A deal struck on Saturday permits the delivery of food to Madaya, currently surrounded by forces loyal to Syrian President Bashar al-Assad, and the villages of Foua and Kefraya in Idlib, both of which are hemmed in by opposition fighters.

Due to a siege imposed by the Syrian regime and the Lebanese Hezbollah group, an estimated 42,000 people in Madaya have little to no access to food, resulting in many deaths by starvation so far, according to the charity Doctors Without Borders (MSF).

Reports of widespread malnutrition have emerged, some of them suggesting that Madaya residents are resorting to eating grass and insects for survival.

On December 26, Syrian regime forces set up a checkpoint and sealed off the final road to Moadamiyah, an opposition-controlled town on the outskirts of Damascus, demanding that opposition groups lay down their arms and surrender.

The Moadamiyah Media Office, run by pro-opposition activists, estimates that 45,000 civilians have been stuck in the area for more than two weeks.

The organization said on Saturday that a siege that started in April 2013 and lasted a year, resulted in the deaths of 16 local residents due to a lack of food and medicine.

It said the current conditions had killed one local resident so far this year: an eight-month-old boy who died from malnutrition on January 10.

Dani Qabbani, a Moadamiyah-based media activist, said the child died because of "the crippling siege being imposed by Assad's militias".

"They couldn't help him here in the only field hospital in the city," he told Al Jazeera. "Assad's checkpoints prevented his family from hospitalising him in Damascus.

"If the situation continues for another week, we are expecting a disaster for the 45,000 civilians [in Moadamiyah]."

Describing the local population as worn down and scared, Qabbani said "they don't want to go through what they did in 2013 again".

Sharif Nashashibi, a London-based analyst of Arab political affairs, says the government-imposed sieges in places like Moadamiyah and Madaya have put opposition fighters under "double pressure".
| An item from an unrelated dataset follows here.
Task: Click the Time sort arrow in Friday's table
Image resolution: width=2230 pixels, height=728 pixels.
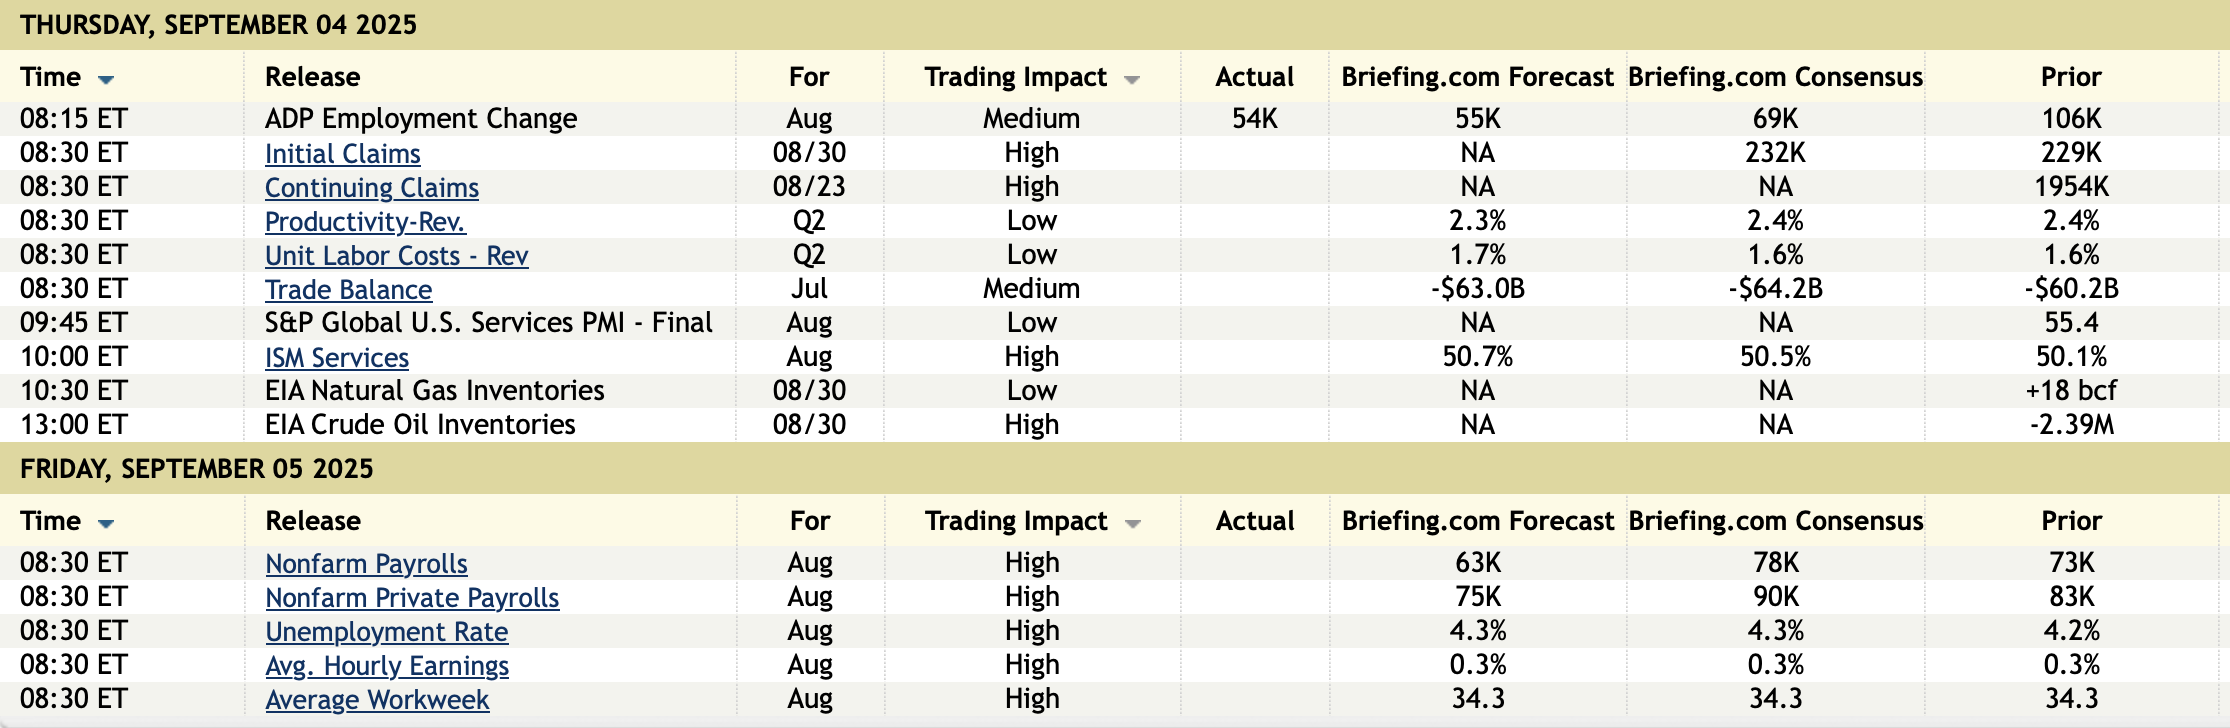Action: (106, 523)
"These sieges don't just wear down the fighters, it also causes them to see the population around them suffering and raises the concern that the population could turn against them," he told Al Jazeera.

"These sieges are war crimes. The regime is collectively punishing the population of that area because of the presence of 'enemy' fighters."

The UN reported in December that the Syrian regime and allied militias have also placed under siege more than 181,000 people in the Damascus outskirts, including Daraya and Ghouta, as well as in Zabadani, near the Lebanon border.

PHOTO CAPTION

Children hold a poster during a sit-in calling for the lifting of the siege off Madaya, in front of the International Committee of the Red Cross (ICRC) in Beirut, Lebanon January 8, 2016.